-- EXERCISE DETAILS --
Reproduce the lines verbatim, from the line containing "Where should I click to: Open" through the line containing "Reply to David", both included.
──────── RECORDS FOR THE EXERCISE ────────
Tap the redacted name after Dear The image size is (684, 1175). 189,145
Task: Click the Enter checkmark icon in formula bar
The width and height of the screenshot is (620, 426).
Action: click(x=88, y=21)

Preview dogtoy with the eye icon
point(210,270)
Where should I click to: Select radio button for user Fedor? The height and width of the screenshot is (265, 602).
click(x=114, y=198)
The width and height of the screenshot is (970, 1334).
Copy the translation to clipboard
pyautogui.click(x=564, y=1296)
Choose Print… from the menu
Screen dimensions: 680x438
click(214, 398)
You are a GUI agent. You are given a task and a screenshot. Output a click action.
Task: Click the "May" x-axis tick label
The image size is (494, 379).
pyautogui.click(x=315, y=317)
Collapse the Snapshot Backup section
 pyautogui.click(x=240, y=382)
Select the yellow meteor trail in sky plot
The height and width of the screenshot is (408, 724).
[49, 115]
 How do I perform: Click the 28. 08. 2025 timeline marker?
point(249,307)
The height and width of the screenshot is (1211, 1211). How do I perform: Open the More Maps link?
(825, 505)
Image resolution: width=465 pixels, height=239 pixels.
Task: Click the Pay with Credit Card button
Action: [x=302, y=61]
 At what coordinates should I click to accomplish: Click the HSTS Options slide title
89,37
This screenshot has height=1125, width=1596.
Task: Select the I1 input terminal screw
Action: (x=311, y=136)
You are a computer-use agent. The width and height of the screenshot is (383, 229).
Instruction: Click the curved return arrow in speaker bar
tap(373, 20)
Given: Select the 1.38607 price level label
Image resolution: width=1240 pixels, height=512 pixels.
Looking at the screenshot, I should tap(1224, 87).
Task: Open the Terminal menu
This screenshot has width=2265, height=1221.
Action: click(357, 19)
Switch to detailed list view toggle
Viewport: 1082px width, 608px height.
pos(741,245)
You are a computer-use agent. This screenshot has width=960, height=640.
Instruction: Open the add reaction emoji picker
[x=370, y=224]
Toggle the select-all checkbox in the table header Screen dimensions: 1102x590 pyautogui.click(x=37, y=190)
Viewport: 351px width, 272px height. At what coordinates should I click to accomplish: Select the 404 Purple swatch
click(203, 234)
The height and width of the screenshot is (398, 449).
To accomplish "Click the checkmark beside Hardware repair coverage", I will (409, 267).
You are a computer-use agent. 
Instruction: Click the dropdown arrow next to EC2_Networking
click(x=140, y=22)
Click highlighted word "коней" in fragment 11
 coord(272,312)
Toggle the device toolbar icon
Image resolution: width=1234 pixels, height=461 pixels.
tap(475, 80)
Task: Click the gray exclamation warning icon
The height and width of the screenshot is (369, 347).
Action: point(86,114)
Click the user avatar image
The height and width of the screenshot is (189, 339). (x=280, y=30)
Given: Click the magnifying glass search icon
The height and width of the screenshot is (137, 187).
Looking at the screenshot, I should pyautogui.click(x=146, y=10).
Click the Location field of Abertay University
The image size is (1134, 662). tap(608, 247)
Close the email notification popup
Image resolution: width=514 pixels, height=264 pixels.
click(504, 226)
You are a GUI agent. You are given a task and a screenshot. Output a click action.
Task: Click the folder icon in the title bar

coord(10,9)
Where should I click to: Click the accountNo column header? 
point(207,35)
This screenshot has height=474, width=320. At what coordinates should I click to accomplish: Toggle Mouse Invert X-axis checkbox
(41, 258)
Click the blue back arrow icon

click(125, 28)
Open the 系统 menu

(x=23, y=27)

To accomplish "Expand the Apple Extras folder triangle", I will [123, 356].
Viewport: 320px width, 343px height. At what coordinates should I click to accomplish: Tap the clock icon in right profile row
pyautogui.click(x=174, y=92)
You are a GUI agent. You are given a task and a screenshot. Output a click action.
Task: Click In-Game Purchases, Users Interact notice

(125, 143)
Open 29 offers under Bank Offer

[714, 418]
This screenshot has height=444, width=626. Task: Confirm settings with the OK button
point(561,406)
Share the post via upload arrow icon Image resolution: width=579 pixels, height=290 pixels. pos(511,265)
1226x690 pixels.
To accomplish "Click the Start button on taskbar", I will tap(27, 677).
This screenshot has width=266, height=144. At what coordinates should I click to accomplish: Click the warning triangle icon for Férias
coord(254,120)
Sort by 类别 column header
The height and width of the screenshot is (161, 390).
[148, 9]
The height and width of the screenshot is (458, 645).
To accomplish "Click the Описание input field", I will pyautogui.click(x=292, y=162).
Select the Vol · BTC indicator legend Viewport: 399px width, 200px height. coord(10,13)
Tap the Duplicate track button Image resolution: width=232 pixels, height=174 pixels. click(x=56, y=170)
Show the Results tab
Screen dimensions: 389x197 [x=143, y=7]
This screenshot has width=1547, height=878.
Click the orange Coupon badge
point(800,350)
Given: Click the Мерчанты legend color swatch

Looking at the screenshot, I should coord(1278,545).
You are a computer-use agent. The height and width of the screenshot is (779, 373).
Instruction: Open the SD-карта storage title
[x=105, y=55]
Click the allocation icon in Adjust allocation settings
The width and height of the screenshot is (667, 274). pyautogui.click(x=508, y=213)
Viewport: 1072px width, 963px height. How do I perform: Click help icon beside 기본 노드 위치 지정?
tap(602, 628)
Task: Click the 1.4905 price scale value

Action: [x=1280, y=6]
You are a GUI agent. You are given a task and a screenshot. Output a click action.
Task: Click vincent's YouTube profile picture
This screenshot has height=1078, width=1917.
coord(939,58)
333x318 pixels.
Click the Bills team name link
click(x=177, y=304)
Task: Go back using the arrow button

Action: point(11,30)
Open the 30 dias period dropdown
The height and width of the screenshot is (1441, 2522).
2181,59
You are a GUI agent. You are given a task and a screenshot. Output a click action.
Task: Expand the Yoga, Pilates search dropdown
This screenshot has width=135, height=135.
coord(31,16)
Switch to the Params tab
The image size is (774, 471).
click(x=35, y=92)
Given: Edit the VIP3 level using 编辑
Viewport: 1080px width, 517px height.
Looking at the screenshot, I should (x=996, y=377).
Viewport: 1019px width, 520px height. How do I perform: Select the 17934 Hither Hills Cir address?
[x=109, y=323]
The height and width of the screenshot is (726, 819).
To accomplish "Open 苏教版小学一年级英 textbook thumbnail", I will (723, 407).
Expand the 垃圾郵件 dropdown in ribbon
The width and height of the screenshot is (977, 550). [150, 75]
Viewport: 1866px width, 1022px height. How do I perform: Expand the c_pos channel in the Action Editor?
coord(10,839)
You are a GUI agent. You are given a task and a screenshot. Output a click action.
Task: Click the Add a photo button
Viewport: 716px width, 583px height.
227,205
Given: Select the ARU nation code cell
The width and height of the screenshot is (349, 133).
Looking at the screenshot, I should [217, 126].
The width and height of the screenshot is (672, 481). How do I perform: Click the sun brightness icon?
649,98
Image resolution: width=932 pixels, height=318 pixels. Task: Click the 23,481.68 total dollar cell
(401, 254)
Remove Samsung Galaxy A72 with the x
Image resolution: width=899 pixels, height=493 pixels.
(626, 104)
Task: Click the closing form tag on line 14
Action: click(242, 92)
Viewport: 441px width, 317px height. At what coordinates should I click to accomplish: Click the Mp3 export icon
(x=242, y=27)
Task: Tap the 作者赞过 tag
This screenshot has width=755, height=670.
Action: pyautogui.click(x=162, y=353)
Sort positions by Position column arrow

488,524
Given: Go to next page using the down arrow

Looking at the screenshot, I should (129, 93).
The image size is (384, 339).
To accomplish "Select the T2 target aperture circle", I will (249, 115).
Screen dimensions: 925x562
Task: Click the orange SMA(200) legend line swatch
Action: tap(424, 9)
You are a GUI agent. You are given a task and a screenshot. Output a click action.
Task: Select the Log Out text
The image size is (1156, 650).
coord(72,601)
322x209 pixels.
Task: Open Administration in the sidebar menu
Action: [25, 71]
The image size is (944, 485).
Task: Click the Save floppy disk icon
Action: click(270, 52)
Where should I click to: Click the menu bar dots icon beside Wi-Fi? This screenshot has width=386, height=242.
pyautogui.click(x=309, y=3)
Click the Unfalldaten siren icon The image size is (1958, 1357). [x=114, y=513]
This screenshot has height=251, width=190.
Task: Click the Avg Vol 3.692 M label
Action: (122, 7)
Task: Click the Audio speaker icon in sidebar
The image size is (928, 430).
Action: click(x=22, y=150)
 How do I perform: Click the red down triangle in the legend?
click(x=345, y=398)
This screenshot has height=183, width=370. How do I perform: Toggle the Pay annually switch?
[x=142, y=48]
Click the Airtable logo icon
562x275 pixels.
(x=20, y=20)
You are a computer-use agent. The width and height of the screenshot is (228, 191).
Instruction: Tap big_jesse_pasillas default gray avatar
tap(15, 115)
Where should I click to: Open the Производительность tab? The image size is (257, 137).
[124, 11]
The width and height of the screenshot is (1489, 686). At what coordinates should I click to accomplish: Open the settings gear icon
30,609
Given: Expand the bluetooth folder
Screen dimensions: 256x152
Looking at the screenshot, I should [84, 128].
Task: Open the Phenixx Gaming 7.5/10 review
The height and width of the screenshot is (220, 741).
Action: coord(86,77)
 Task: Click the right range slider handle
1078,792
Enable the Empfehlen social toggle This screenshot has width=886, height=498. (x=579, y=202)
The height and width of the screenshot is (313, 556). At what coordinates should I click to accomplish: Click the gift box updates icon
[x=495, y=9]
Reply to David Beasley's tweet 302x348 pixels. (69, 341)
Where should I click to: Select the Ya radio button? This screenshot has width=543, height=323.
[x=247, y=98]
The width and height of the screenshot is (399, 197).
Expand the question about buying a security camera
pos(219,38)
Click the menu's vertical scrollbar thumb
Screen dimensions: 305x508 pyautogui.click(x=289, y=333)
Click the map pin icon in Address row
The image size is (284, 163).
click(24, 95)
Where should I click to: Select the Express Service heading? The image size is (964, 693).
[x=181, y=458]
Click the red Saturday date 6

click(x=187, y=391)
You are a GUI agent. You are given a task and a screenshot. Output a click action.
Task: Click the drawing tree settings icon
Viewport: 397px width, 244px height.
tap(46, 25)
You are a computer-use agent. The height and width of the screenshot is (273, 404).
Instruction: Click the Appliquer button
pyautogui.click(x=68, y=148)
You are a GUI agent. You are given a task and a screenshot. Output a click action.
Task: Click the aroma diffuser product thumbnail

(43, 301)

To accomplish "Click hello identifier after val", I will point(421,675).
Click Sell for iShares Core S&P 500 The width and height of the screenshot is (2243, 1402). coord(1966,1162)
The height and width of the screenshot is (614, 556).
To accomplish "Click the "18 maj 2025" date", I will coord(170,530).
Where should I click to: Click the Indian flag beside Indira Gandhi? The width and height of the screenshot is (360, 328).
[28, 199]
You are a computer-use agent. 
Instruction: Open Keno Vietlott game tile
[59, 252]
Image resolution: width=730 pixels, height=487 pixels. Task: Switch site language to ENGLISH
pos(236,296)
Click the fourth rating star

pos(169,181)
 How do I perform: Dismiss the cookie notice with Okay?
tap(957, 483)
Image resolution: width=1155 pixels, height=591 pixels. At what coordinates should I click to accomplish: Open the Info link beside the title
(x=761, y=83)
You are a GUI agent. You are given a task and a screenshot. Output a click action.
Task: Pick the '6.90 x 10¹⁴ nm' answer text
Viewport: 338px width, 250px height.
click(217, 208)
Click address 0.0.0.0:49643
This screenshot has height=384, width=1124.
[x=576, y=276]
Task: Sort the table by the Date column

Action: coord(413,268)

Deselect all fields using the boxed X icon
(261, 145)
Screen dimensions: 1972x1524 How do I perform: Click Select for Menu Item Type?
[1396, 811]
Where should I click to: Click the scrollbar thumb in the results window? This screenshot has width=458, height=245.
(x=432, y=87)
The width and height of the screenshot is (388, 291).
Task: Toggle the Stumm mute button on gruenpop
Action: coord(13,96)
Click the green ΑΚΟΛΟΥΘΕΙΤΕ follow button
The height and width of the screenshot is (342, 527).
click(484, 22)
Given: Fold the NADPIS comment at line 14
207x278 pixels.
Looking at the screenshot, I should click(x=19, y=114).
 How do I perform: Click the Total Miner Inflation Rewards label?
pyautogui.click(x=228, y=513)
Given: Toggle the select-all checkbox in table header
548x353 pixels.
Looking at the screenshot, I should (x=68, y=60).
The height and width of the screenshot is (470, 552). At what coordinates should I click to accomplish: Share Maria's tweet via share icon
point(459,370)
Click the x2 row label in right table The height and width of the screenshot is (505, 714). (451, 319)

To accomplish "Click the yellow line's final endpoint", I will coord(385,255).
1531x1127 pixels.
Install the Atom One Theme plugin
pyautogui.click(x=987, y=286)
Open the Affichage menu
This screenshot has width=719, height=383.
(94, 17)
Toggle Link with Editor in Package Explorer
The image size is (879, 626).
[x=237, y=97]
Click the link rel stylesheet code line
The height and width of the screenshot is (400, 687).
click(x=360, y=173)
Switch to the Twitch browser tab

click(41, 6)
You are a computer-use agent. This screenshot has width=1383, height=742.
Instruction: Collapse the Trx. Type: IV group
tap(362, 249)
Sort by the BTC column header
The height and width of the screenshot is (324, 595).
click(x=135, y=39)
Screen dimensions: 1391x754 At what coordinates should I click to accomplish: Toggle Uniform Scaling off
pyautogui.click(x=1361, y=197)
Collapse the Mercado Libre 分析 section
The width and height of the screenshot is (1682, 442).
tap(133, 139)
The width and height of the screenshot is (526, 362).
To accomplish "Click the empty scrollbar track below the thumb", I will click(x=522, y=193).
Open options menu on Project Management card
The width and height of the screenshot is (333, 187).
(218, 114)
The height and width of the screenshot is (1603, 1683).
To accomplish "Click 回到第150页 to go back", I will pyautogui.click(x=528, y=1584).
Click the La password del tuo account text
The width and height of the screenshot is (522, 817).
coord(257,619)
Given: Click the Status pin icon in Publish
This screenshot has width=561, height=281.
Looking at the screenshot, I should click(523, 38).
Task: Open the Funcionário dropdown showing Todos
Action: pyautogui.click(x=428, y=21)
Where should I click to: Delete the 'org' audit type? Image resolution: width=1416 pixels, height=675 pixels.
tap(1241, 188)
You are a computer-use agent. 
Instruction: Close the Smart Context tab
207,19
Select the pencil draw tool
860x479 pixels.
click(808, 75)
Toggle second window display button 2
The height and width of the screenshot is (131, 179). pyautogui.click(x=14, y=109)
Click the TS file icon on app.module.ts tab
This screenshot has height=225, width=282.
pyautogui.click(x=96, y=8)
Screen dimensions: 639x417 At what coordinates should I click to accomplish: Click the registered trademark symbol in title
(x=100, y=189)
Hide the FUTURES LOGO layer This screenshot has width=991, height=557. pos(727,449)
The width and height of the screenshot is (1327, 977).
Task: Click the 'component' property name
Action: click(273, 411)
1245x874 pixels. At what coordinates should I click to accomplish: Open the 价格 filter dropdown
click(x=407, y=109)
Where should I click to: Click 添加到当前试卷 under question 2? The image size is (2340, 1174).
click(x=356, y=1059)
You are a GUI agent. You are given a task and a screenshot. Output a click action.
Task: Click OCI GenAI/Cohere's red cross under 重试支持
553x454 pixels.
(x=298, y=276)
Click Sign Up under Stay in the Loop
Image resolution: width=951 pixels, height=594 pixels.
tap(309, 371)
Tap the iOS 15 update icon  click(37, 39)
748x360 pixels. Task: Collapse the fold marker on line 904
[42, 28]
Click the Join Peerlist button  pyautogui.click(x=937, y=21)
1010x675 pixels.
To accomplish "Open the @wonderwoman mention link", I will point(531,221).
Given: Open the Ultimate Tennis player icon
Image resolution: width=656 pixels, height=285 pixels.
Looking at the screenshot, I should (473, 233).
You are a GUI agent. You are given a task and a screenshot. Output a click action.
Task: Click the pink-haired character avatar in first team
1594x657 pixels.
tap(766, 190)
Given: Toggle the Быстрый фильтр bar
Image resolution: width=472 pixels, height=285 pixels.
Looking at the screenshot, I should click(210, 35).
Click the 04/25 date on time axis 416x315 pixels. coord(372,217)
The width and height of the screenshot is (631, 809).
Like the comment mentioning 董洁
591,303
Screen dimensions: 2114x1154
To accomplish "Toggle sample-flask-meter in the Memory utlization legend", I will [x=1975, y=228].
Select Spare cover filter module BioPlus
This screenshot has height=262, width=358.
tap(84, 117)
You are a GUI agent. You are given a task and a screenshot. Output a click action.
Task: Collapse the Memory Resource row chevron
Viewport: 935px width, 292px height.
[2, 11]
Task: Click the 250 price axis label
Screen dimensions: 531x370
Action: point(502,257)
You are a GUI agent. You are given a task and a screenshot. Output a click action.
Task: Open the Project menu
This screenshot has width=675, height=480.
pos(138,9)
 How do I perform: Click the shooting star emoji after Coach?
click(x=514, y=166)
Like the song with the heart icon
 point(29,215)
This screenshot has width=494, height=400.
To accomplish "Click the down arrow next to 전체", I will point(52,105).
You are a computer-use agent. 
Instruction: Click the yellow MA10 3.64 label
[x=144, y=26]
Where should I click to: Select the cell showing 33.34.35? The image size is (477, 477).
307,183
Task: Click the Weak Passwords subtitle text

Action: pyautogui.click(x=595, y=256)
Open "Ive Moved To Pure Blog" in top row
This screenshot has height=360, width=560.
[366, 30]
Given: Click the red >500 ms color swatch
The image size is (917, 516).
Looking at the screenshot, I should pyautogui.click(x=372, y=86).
────────
-- THE COMPLETED TASK --
Where should I click to: Open the Производительность tab? The image size is (257, 137).
[124, 11]
The width and height of the screenshot is (1489, 686). At what coordinates should I click to accomplish: Open the settings gear icon
30,609
Given: Expand the bluetooth folder
Screen dimensions: 256x152
Looking at the screenshot, I should [84, 128].
Task: Open the Phenixx Gaming 7.5/10 review
The height and width of the screenshot is (220, 741).
Action: coord(86,77)
 Task: Click the right range slider handle
1078,792
Enable the Empfehlen social toggle This screenshot has width=886, height=498. (x=579, y=202)
The height and width of the screenshot is (313, 556). At what coordinates should I click to accomplish: Click the gift box updates icon
[x=495, y=9]
Reply to David Beasley's tweet 302x348 pixels. (69, 341)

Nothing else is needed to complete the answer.